Courting disaster because of what they "think" and "believe" the erratic president will do? You may think your toddler won't wander into traffic. You may even have her assurances. But that doesn't mean you leave her in the front yard unattended.
When I followed the Clinton, George W. Bush and Obama administrations, it was often possible to predict presidential actions based on patterns: Clinton's split-the-difference style, Bush's verbal signaling, Obama's caution. But here's a handy rule of thumb for this administration: Those who claim to know what Trump is going to do are making it up. Nobody truly knows, because Trump himself often doesn't know what he's going to do before the moment he does it. Decisions are impulsive, the product not of reason but of the brain's cortisol levels. Past performance is no guarantee of future results.
This is some of what we have learned lately from the Trump administration:
We are imposing new sanctions on Russia. We are not imposing new sanctions on Russia.
China isn't manipulating its currency. China is manipulating its currency.
We're getting out of Syria. We aren't getting out of Syria.
We'll decide about bombing Syria in 24 to 48 hours. We might not bomb Syria for a long time. We bombed Syria.
Trump will be talking to Kim Jong Un. Trump may not be talking to Kim.
We are leaving the Trans-Pacific Partnership. We may rejoin the TPP. We are not rejoining the TPP.
Poor Haley had no reason to think the president would change his mind. Yet Trump made the U.S. ambassador to the United Nations look like a fool.
After a meeting on Friday about Russia sanctions, Haley went on CBS' "Face the Nation" and said the treasury secretary "will be announcing those on Monday, if he hasn't already."
This was consistent with talking points distributed on Saturday by the Republican National Committee, saying America intends "to impose specific additional sanctions against Russia."
But some synapse misfired in the presidential amygdala, and what Haley thought she knew was no longer the case. Trump economic adviser Larry Kudlow said Haley had "some momentary confusion."
Retorted Haley: "I don't get confused."
But she was confused: She believed assurances that Trump would do as expected.

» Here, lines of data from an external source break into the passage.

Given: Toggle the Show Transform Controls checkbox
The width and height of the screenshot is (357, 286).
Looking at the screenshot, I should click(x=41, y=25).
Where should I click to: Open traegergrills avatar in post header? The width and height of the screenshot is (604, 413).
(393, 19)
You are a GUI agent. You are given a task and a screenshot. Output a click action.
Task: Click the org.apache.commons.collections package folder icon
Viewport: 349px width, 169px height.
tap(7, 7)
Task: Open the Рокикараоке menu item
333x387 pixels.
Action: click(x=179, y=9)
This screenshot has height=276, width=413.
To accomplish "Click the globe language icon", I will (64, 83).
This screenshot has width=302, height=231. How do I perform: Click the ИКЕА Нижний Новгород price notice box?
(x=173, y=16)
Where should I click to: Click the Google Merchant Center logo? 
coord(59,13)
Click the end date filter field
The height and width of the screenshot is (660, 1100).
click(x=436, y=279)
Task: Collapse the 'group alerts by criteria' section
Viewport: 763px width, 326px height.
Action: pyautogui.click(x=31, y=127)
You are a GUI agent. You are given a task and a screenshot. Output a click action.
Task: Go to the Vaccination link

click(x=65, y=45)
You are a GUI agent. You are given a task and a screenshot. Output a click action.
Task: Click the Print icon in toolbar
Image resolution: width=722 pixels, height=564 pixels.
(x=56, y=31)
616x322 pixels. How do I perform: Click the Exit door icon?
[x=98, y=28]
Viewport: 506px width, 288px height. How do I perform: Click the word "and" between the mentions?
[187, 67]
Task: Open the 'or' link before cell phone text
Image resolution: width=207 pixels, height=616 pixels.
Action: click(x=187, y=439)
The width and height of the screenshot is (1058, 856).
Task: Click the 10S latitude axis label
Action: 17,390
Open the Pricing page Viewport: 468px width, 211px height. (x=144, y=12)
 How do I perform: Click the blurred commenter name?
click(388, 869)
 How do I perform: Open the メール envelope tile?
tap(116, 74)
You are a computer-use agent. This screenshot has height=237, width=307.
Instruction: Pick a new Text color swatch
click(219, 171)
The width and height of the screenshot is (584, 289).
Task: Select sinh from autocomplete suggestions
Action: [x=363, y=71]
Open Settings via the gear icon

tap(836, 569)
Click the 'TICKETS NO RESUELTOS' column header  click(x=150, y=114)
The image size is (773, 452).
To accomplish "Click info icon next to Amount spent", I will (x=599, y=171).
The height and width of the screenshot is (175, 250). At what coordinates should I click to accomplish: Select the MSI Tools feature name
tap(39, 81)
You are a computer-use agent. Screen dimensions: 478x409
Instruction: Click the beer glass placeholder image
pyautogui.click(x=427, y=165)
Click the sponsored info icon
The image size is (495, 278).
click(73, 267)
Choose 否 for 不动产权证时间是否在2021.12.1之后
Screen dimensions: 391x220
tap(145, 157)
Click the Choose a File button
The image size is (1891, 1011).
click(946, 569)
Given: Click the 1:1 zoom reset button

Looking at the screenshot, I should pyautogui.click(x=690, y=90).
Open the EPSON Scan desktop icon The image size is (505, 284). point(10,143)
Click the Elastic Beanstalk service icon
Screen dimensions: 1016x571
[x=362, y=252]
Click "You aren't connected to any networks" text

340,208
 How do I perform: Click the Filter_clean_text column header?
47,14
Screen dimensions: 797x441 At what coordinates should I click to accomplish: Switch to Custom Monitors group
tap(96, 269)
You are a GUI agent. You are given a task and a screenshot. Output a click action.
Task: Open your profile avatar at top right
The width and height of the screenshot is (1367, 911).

Last Friday, Trump's Treasury Department put out a report saying, "The Chinese currency generally moved against the dollar in a direction that should, all else equal, help reduce China's trade surplus with the United States." This is true: The dollar has fallen nearly 10 percent against the yuan since Trump took office.
But on Monday, Trump took the opposite position. "Russia and China are playing the Currency Devaluation game as the U.S. keeps raising interest rates. Not acceptable!" he tweeted.
Last month, Trump announced, "We'll be coming out of Syria, like, very soon." Now the White House was back to saying there was no timetable for an American withdrawal.
Last week, Trump signaled an imminent missile attack in Syria, saying via Twitter that Russia should "get ready" to shoot down "nice and new and 'smart'" missiles. Criticized for telegraphing the strike, he then said the attack might be "not so soon at all" — a day before the attack. He said he was "prepared to sustain this response," but Defense Secretary Jim Mattis said it was a "one-time shot."
The president has similarly reversed or contradicted himself this week on quitting the TPP trade pact and his justification for firing former FBI Director James Comey. On North Korea, he said he would meet with Kim and raised the possibility he wouldn't — in the same passage.
Now, Republicans in Congress are risking a constitutional crisis because of their "belief" that Trump won't fire Mueller:
Sen. Joni Ernst (Iowa): "I don't think he would."
Sen. Orrin G. Hatch (Utah): "I do not believe the president would."
Sen. John Cornyn (Tex.): "I don't think that's going to happen."
They think they know Trump's mind, huh? So did Nikki Haley.